Their findings were published in Nature Microbiology.  
Mizrachi web.jpg

Prof. Mizrahi and his colleagues discovered that there are some microbial communities that exist across fish species and across various parts of the gut. They found that these species are more genetically variable when compared to other members of the microbiome, a feature that enables them to cope with the variety of hosts and gut conditions. Moreover, surprisingly, these microbes tend to facilitate each other.
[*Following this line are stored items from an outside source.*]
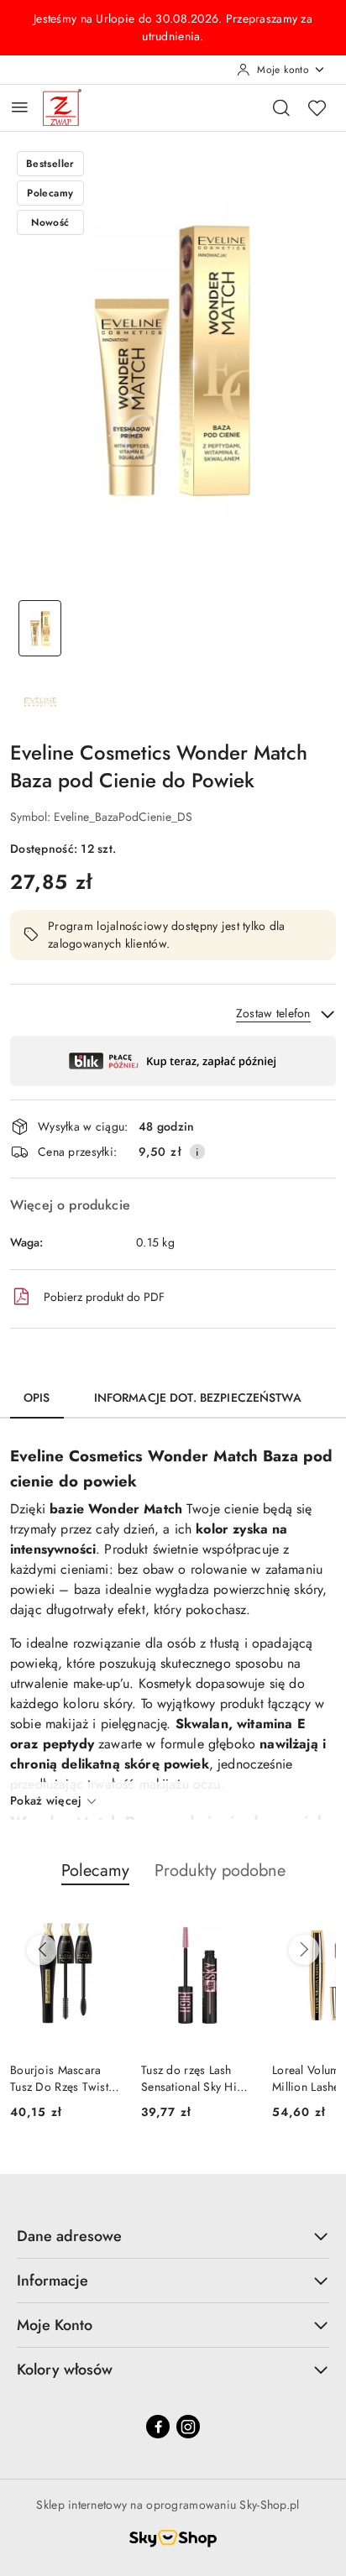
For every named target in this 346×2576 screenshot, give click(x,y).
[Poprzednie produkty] (42, 1950)
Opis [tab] (37, 1397)
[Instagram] (188, 2426)
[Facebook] (158, 2426)
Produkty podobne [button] (220, 1870)
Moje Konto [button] (54, 2325)
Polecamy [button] (95, 1870)
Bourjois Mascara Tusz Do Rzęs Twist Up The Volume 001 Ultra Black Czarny (61, 2078)
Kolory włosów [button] (65, 2369)
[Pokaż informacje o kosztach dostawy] (197, 1151)
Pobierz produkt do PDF (104, 1296)
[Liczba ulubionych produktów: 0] (316, 107)
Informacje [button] (52, 2280)
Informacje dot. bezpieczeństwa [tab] (197, 1397)
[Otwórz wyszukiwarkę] (281, 107)
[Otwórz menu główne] (19, 107)
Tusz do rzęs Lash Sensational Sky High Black (195, 2078)
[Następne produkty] (304, 1950)
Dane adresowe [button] (69, 2236)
The existing consensus assumes microbiome members mostly compete against each other.

​"Once we understand how these microbial communities work in the fish's gut, we can engineer them to optimize the fish's survivability and growth," says Prof. Mizrahi. 

Since domesticated fish will represent much of the world's supply in another ten years, such optimization is critical to ensure continued supply. 

Prof. Mizrahi's group has just been awarded an ERC Consolidator Grant and a DIP Grant to continue his groundbreaking research into the microbiome. He is a member of the Department of Life Sciences in the Faculty of Natural Sciences and a member of the National Institute for Biotechnology in the Negev (NIBN). 

The research was supported by an ERC Starting Grant, the Israeli Ministry of Agriculture and the Israel Science Foundation.